Showtime Documentary

Format

Premium Feature Documentary

Length

90–120 min

Timeslot

Showtime / Paramount+ (streaming), no fixed slot

Exposé length

4–8 pages

Editorial tone

Bold, opinionated, cinematic. Showtime Documentary Films produces documentaries with a point of view — films are allowed to take sides, provoke, and make audiences uncomfortable. The tone is more direct and political than HBO. Showtime has a tradition of political documentaries (Oliver Stone, Michael Moore, Errol Morris) and music films. The storytelling is cinematically ambitious and dramatically tight. Showtime seeks stories that polarize and spark debate. Director's voice is central — no anonymous commissioned television. Controversy is not avoided but understood as a strength. Premium production values in image and sound are a given.

What this format covers

  • ●Political documentaries — US politics, power, ideology
  • ●Social controversies and debates
  • ●Music documentaries and artist portraits
  • ●Sports — boxing, basketball, with social depth
  • ●True crime with investigative rigor
  • ●Social injustice, racism, class issues
  • ●International conflicts and crises

What this format does NOT want

  • ●Apolitical entertainment formats
  • ●Science or nature documentaries
  • ●Low-budget productions without cinematic ambition
  • ●Conventional TV reportage
  • ●Didactic or pedagogical films
  • ●Exploitative true-crime formats without depth
  • ●Films without clear stance or perspective

Visual expectations

Cinema quality is expected. Showtime invests in first-rate cinematography, professional sound design, and original score. The visual language must be distinctive and carry the director's signature. Archival material is used creatively. Interviews are cinematically lit. For music films: live recordings and concert footage in highest quality. Animation and graphics when artistically motivated. The film must work on the big screen — Showtime occasionally releases documentaries theatrically or at festivals first.

Expected exposé structure

  1. Title (strong, often provocative)
  2. Logline (1–2 sentences: What's the thesis?
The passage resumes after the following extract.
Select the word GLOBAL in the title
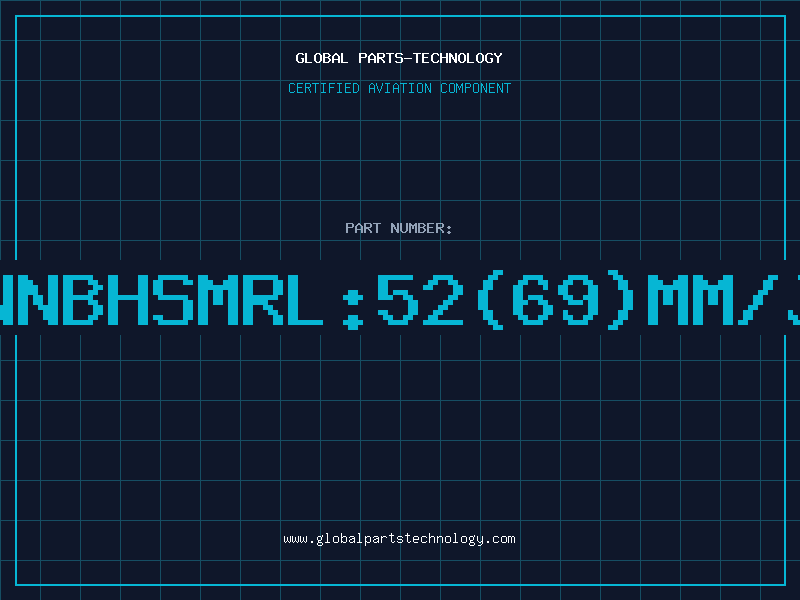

What's at stake?)
  3. Extended synopsis (dramatically structured)
  4. Director's statement / personal perspective
  5. Access and exclusivity
  6. Visual concept and style references
  7. Director bio with filmography and festival runs
  8. Production company, financing, co-production partners
  9. Sizzle reel (strongly recommended)

Example productions

  • Fahrenheit 9/11 (Michael Moore, 2004)
  • The Kingmaker (Lauren Greenfield, 2019)
  • Dexter Jackson: All American (2023)
  • Shut Up and Dribble (Gotham Chopra, 2018)
  • Eric Clapton: Life in 12 Bars (Lili Fini Zanuck, 2017)
  • The Trade (Matthew Heineman, 2018)
  • The Circus: Inside the Greatest Political Show on Earth (seit 2016)
  • UFO (J.J. Abrams, 2021)

Editorial notes

Showtime Documentary Films has established itself since the 2000s as one of the most important addresses for political and social documentary in the US. Since the Paramount+/Showtime merger (2023), the future of the Showtime brand is in flux — content is increasingly released under the Paramount+ label. [TO CHECK] Current structure of documentary department post-Paramount-Showtime integration. Showtime has traditionally produced bolder, more political films than HBO. Budgets range from $300K to $3M USD. Showtime works with established directors and production companies. Co-productions with international partners are possible. Submissions go through established production companies and agencies — cold pitches are uncommon.